- **YOUR TASK**: Arrange the records below as a Markdown table with the columns "Row" and "Line", giving each line its own numbered row and leaving out blank lines.

- **THE RECORDS**:
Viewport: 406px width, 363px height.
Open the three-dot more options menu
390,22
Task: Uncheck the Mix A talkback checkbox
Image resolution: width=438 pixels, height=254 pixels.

- **ANSWER FOR THIS EXERCISE**:
| Row | Line |
|---|---|
| 1 | Viewport: 406px width, 363px height. |
| 2 | Open the three-dot more options menu |
| 3 | 390,22 |
| 4 | Task: Uncheck the Mix A talkback checkbox |
| 5 | Image resolution: width=438 pixels, height=254 pixels. |